Prediction

EC295

Justin Smith

Wilfrid Laurier University

Fall 2022

Introduction

Our focus in this class has been on estimating the causal effect of \(X\) on \(Y\)
You can also use regressions to predict unknown outcomes
Examples
- The performance of a school that has not yet been built
- A stock price in the future
- Consumer spending under various levels of the interest rate
We can use our model with values of independent variables to estimate outcomes
Predictions are estimates that are subject to error
It is important to account for this error
- Do this through prediction intervals

Introduction

Like before, we want our predictions from OLS to be unbiased
- Accurate on average
Assumptions for this are different than before
- Key difference: causal effects are not necessary for prediction
Finally, we will examine how to compare different predictions
- Based on the average error in prediction

Model and Estimation

Model

Imagine you are interested in an unknown school test score \(TestScore\)
- You are attending a new school being built
Also pretend you know how big the class size will be
An intuitive (and mathematically optimal) way to predict \(TestScore\) is the conditional average

\[E[TestScore| STR]\]

The actual test score will not exactly equal this average
- Because schools differ in many ways (e.g. student body, location, etc)
The difference between the real test score and the average is

\[ u = TestScore - E[TestScore| STR]\]

Model

You can rearrange this to put \(Y\) on the left side

\[TestScore = E[TestScore| STR] + u\]

For our purposes, suppose \(E[TestScore| STR]\) is a straight line

\[E[TestScore| STR] = \beta_{0} + \beta_{1}STR\]

Says average scores change linearly with extra students
- The true relationship is probably not linear, but pretend it is
If we knew \(\beta_{0}\) and \(\beta_{1}\), you could get average test scores for any \(STR\)
You could use this as your prediction, and you would be done

Estimation

Problem: you do not know \(\beta_{0}\) and \(\beta_{1}\)
But we can estimate them using data
An estimation technique we already know is OLS
OLS estimates of the slope and intercept are

\[\hat{\beta}_{0} = \overline{Y} - \hat{\beta}_{1}\overline{X}\] \[\hat{\beta}_{1} = \frac{\sum_{i=1}^{n}(X_{i} - \overline{X})(Y_{i} - \overline{Y})}{\sum_{i=1}^{n}(X_{i} - \overline{X})^2}\]

Estimation

You can then predict \(TestScore\) using an estimate of the conditional mean

\[\widehat{TestScore} = \hat{\beta}_{0} + \hat{\beta}_{1}STR\]

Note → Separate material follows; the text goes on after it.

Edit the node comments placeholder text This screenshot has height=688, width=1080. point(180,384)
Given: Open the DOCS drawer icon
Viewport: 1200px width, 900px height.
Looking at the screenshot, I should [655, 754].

Plug in any value of \(STR\) and this function will produce an estimated \(TestScore\)
Notice that this is a two-step process
1. Use \(E[TestScore| STR]\) to predict \(TestScore\)
2. Use \(\widehat{TestScore}\) to estimate \(E[TestScore| STR]\)

Example with Stata

Pretend a dad has hired you to predict his child’s test score
The only thing you know is that there will be 25 students in the class
Your strategy is to provide an estimate of the mean test score with 25 students
You assume average test scores and class size are linearly related
First step is to estimate the slope and intercept of the mean test score
The generate the prediction using these estimates

Example with Stata

Below we simulate 420 observations on test scores and student/teacher ratio

clear  
set obs 420  
set seed 12345  
      
gen str = rnormal(20,2)  
gen u = rnormal(0,20)  
      
gen testscr = 700 -2 * str + u

Example with Stata

Estimate the slope and intercept

regress testscr str

      Source |       SS           df       MS      Number of obs   =       420
-------------+----------------------------------   F(1, 418)       =     15.45
       Model |  6383.10498         1  6383.10498   Prob > F        =    0.0001
    Residual |  172661.265       418  413.065226   R-squared       =    0.0357
-------------+----------------------------------   Adj R-squared   =    0.0333
       Total |  179044.369       419  427.313531   Root MSE        =    20.324

------------------------------------------------------------------------------
     testscr | Coefficient  Std. err.      t    P>|t|     [95% conf. interval]
-------------+----------------------------------------------------------------
         str |  -1.855817    .472094    -3.93   0.000    -2.783791   -.9278429
       _cons |   696.4934    9.55519    72.89   0.000     677.7112    715.2756
------------------------------------------------------------------------------

Compute predicted test score with 25 students

display _b[_cons] + _b[str]*25

650.098

Example with Stata

Visualize predictions for any class size

twoway (function y = _b[_cons] + _b[str]*x, range(5 25)), title(Predicted Test Scores and Student Teacher Ratio)

Assumptions

Predictions are subject to two kinds of errors
- Error in using the mean to predict the value of \(TestScore\)
- Sampling error from estimating the mean of \(TestScore\)
We would like our predictions to be good on average
In addition to \(E[TestScore| STR]\) being linear, the following needs to be true

Out of sample observations are drawn from the same population as the data
Sample data are iid
Large outliers are unlikely

Assumptions

First assumption is key
- Intuition: if our data used to estimate model come from a specific population, they apply best to predicting out of sample in the same population
- Means estimates from Canadian data might not be good for predicting USA test scores
- Also implies that \(E[TestScore| STR]\) is the best way to predict both in and out of sample
Second and third assumptions ensure estimates of intercept and slope parameters are consistent
- They are close to the real values in big samples

Errors in Prediction

Introduction

No prediction is perfect
In addition to a prediction, we need to estimate its accuracy
- We would prefer predictions that are more accurate
In this section we review methods for assessing accuracy
Depends on the objective of your prediction
There are two possible objectives
- Predicting the unknown mean \(E[TestScore| STR]\)
- Predicting some unknown specific value of \(TestScore\)
The way you assess accuracy is different

Errors Predicting the Population Mean

For some applications, you only want to predict the mean \(E[TestScore| STR]\)
- You are not interested in a school outcome, but the average school
To assess accuracy, you can calculate
- The standard error of your prediction
- A confidence interval based on that standard error and the prediction
The prediction of the mean is the predicted value from the regression at a value \(STR = STR^{oos}\)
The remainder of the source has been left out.